Unable to use Replace in files

dr ramaanand

I tried to Find (after skipping some strings) this in another open file and got the same error (Invalid Regular expression). However, if I copy the block of text typed right on top, in my first query/post in this thread into that open file, I am able to find the same

Alan Kilborn

@dr-ramaanand

From the error message, either your regex is invalid, or the regex operating on your dataset causes the regex operation to become too computationally intensive.

PeterJones

@dr-ramaanand said in Unable to use Replace in files:

Invalid Regulat Expression

If you hover over the [...] in the error message, does it say that the expression is too complex, or similar? Because with so many fancy constructs, your regex has to backtrack a lot, and it’s probably too much given the size of your file. If so, the regex would need to be made less “open”, or otherwise less complex, to work

As you have ignored dozens of times, regex is the wrong tool for editing XML/HTML

dr ramaanand

@PeterJones Can I add something to stop searching once it finds </html>? If so, what?
On clicking the icon you typed above, I get this message: The complexity of matching the regular expression exceeded predefined bounds. Try refactoring the regular expression to make each choice made by the state machine unambiguous. This exception is thrown to prevent eternal matches that take an indefinite period time to locate.

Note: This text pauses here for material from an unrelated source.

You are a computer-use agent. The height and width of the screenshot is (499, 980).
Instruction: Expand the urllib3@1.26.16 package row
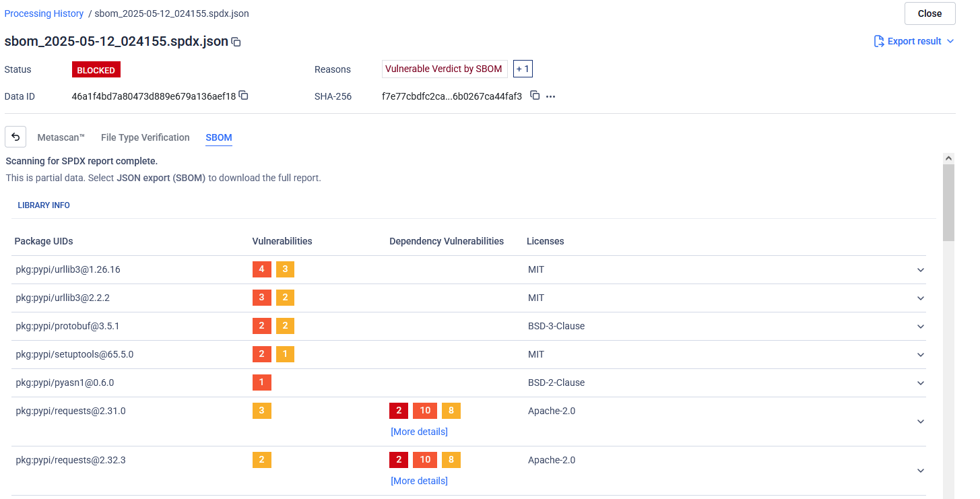[x=921, y=270]
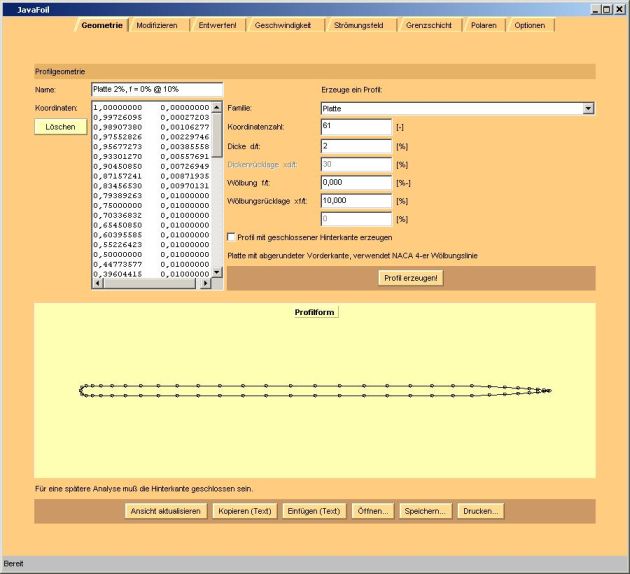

Using this in the Replace in Files field with the Regular expression mode ticked/selected did not change anything: ((?:<p[^>]*?color: black.*?>[\S\s\n]*?<\/p>\s*<span[^>]*>)|(?:\b<span[^>]*?color: black.*?>[\S\s\n]*?<code[^>]*>\b))(*SKIP)(*F)|\b<code\s*style="background-color:\s*transparent;">\b

PeterJones

@dr-ramaanand said in Unable to use Replace in files:

If so, what?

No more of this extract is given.